ASIL
Given a malfunction of a defined function at the vehicle level (e.g., an anti-lock braking system), a hazard and risk analysis follows to determine the risk of harm/injury to people and of damage to property. This analysis is based on the exposure, severity, and controllability of the hazard and the resulting risk, and determines the automotive safety integrity level (ASIL), i.e., the level of risk reduction needed to achieve a tolerable risk. Figure 2 shows an example of the steps that leads to the ASIL determination based on the malfunction and its potential impact. ASIL A is the least stringent level of safety reduction, while ASIL D is the most severe.
Figure 2: ABS example of ASIL determination based on hazard and risk analysis at the concept phase
For hardware components, the ASIL requirements determines the values to achieve for the failure metrics as shown in Table 1. For addressing systematic failures, the ASIL will also set the strictness of process compliance (e.g., traceability, process quality, documentation).

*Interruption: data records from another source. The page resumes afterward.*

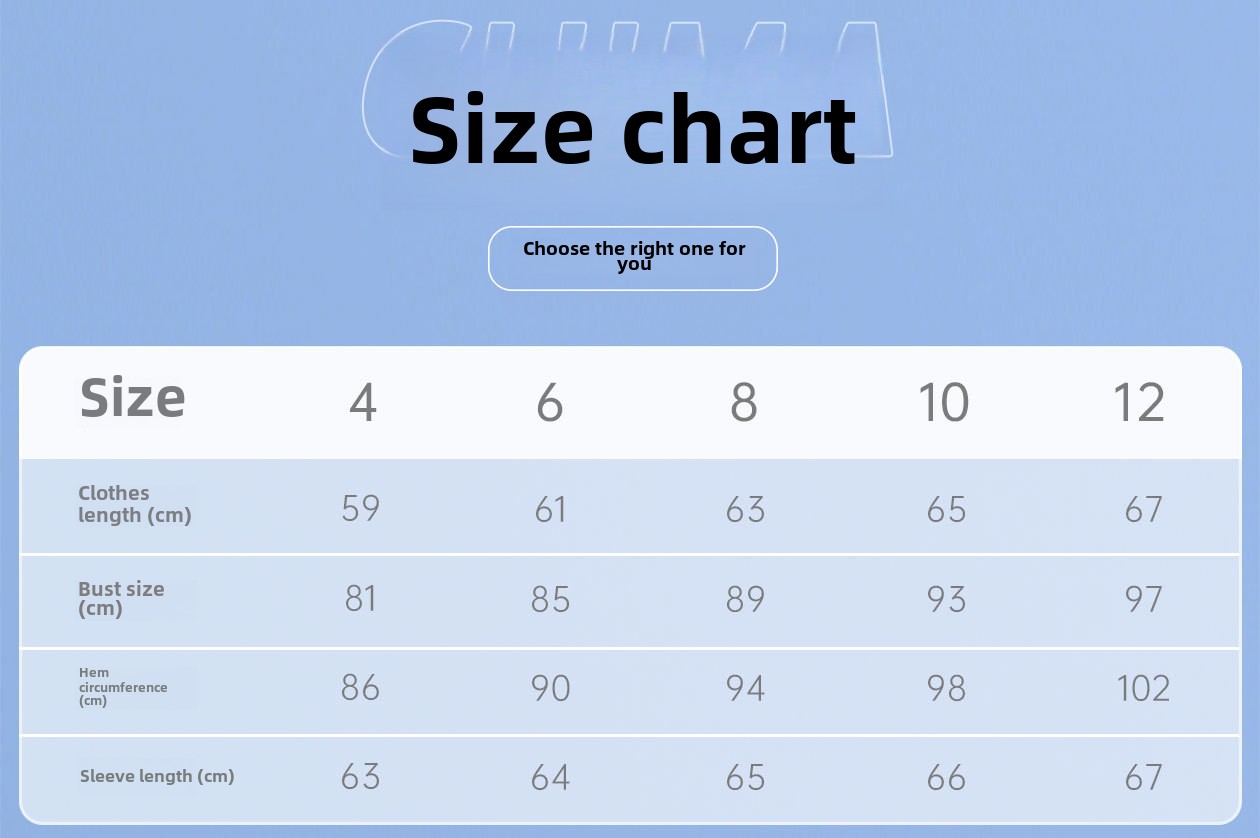Image resolution: width=1260 pixels, height=838 pixels.
Task: Click sleeve length value 66 for size 10
Action: (x=946, y=777)
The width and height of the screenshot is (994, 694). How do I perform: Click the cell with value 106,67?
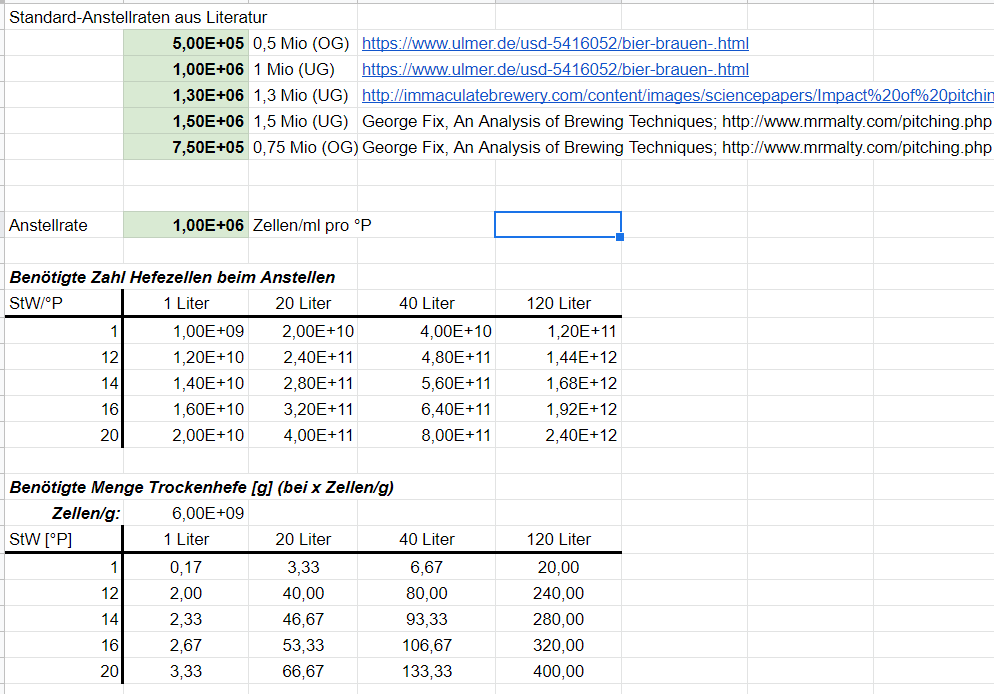427,645
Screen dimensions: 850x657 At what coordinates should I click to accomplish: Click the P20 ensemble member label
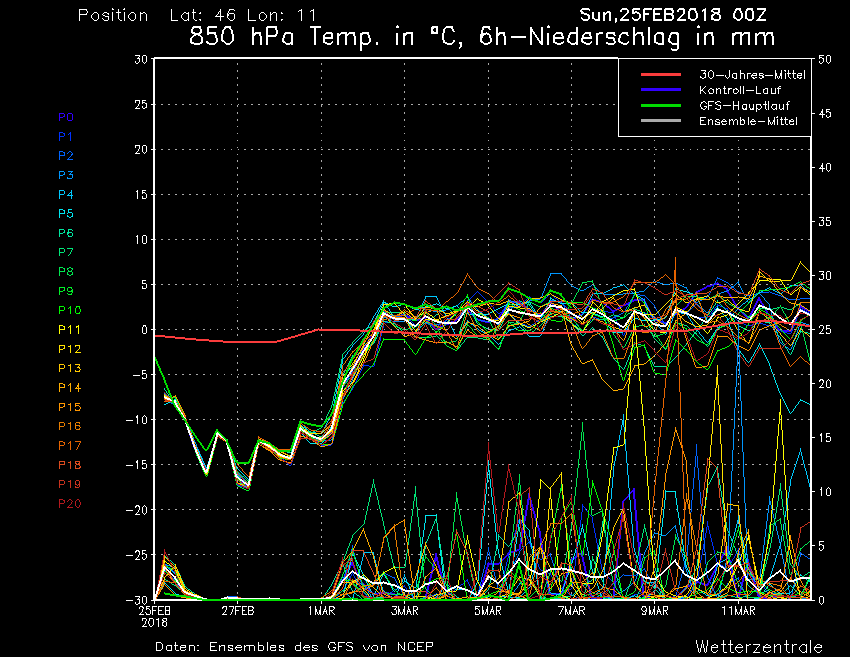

Functional Safety Lifecycle and Development Phases
All the phases of the functional safety lifecycles are defined and documented in the ISO 26262 standard. Figure 3a illustrates the sequence of the concept and the development phases, while Figure 3b and Figure 3c report the corresponding functional safety activities with examples. The concept phase is owned by car manufacturers and defines the systems to implement a function at the vehicle level (called the item in ISO 26262 terminology, e.g., the automatic emergency braking (AEB) system). The ASIL is determined at this level, and the safety goals and the functional safety requirements are defined from it. For each functional safety requirement, when the system-level product development phase begins, the technical safety requirements are derived with respect to the hardware and software components of the safety-related function.
Essentially, the safety goals start at the vehicle level and are mapped and refined during the development chain until the hardware failure metrics are defined and allocated to the various hardware subsystems.